_Work required_
Examine each line of the data, and copy the ones containing "post".

(Records from a collection)
★ ★ ★ ★ ★ ★ ★
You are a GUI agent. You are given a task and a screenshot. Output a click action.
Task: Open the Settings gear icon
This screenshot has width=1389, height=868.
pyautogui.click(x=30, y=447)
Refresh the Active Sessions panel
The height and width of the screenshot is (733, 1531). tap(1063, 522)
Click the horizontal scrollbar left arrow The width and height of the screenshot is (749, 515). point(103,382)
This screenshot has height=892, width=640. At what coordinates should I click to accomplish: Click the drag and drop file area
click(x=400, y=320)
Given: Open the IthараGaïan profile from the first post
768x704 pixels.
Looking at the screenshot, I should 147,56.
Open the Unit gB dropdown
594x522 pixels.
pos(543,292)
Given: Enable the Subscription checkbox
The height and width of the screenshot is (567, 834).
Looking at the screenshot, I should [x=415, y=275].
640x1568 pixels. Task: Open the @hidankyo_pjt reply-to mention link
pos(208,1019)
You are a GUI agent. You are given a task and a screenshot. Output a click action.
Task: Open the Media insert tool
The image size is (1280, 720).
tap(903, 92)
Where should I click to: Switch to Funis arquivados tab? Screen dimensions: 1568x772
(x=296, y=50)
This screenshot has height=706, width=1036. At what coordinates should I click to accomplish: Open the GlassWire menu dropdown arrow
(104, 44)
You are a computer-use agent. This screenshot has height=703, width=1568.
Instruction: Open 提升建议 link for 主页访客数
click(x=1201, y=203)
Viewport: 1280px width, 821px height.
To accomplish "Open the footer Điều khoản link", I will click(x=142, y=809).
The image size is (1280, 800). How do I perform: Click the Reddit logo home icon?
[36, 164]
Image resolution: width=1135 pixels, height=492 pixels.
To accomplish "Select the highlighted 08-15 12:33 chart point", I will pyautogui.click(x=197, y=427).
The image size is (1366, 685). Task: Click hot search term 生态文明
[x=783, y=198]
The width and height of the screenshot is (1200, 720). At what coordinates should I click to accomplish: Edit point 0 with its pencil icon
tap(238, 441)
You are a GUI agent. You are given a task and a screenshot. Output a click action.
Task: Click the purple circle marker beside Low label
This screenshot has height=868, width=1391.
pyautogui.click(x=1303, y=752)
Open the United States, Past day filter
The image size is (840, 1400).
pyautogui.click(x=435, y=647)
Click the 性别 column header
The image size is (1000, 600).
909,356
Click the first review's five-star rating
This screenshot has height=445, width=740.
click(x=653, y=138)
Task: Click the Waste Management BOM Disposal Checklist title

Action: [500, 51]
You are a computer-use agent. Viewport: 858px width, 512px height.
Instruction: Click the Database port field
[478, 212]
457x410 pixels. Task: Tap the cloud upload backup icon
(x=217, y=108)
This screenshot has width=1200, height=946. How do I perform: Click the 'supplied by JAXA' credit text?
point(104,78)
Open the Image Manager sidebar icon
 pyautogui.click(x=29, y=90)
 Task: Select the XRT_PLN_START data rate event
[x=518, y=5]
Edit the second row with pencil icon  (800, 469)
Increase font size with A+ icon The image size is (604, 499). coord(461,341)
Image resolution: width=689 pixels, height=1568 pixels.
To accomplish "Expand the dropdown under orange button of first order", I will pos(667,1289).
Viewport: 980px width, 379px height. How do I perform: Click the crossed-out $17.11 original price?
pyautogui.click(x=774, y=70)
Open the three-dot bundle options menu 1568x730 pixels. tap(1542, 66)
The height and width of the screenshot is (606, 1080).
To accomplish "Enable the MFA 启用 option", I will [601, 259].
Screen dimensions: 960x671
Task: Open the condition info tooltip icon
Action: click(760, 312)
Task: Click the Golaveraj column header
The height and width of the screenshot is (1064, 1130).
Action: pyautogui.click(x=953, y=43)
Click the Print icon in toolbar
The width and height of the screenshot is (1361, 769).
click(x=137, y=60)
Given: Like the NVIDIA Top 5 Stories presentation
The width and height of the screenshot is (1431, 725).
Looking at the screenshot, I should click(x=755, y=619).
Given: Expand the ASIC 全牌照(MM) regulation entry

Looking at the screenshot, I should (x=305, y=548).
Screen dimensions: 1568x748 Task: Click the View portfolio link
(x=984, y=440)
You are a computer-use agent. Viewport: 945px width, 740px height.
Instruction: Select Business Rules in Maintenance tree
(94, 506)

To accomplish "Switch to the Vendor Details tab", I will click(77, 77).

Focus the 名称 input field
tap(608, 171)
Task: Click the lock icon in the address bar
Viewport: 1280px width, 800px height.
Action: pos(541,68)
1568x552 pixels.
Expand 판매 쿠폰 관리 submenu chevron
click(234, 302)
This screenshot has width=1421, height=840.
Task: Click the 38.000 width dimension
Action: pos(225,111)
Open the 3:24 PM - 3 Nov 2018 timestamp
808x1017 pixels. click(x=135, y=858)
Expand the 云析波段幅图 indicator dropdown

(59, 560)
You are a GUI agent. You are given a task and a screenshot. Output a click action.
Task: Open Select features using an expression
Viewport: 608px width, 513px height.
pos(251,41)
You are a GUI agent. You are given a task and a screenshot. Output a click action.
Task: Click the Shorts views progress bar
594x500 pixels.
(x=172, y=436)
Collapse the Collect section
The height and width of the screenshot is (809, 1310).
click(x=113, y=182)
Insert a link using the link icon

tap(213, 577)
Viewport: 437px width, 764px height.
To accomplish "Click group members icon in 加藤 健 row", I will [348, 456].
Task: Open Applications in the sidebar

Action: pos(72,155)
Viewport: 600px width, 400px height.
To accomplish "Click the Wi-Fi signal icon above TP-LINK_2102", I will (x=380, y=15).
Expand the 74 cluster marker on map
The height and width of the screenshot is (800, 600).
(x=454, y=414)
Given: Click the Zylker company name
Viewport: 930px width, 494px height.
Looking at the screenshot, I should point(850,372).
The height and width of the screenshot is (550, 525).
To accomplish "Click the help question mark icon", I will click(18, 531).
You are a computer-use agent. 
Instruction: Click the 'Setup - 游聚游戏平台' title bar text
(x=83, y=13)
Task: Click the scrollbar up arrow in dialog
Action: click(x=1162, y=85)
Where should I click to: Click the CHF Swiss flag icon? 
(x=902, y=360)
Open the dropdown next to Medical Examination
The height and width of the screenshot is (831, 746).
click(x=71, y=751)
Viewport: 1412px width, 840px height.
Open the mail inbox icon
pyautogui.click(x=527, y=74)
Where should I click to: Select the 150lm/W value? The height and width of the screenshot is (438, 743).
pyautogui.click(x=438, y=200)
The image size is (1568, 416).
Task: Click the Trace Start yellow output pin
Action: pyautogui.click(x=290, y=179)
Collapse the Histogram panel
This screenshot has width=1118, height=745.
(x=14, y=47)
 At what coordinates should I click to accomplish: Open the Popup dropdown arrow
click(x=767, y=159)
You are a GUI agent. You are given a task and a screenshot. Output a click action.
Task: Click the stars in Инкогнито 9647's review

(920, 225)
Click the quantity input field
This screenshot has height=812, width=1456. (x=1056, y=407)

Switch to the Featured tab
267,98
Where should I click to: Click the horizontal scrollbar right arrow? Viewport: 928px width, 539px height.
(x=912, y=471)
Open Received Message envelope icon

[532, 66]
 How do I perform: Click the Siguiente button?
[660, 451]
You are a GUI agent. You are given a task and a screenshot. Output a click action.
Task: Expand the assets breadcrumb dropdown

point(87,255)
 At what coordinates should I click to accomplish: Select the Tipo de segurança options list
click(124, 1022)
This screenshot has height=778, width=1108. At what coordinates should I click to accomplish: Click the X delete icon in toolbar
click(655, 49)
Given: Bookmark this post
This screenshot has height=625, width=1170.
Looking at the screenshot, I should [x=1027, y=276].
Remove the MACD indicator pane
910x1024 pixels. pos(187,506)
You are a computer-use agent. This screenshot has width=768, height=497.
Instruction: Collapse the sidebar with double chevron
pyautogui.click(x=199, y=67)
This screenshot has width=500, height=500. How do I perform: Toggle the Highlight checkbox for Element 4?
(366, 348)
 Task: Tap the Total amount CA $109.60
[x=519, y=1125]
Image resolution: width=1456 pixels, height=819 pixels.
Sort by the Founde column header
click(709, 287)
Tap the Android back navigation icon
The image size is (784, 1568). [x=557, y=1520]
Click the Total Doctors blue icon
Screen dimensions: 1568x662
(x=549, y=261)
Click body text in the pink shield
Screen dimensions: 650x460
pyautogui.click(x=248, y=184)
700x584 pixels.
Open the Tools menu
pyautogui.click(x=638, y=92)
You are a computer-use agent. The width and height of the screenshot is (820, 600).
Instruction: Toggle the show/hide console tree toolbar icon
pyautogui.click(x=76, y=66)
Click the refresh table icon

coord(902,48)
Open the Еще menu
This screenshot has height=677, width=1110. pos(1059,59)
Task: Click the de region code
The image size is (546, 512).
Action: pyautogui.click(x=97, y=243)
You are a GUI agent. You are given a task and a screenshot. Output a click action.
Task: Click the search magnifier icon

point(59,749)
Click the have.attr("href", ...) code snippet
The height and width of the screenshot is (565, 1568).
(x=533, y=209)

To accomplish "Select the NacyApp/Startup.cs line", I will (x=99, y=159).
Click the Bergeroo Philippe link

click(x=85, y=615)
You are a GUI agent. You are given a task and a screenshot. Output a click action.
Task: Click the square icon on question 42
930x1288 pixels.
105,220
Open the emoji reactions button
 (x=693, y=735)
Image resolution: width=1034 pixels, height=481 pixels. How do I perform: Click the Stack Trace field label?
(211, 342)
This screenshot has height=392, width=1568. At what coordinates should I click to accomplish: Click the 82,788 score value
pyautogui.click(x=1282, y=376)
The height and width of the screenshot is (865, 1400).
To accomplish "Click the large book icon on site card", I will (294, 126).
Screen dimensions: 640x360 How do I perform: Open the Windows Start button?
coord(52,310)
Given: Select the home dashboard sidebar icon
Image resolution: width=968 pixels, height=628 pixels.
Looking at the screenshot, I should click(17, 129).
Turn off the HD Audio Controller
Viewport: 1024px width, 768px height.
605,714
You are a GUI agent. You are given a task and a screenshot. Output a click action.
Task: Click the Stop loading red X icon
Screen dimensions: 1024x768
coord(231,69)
★ ★ ★ ★ ★ ★ ★
_Solved problem_
Given: Open the IthараGaïan profile from the first post
Given: Bookmark this post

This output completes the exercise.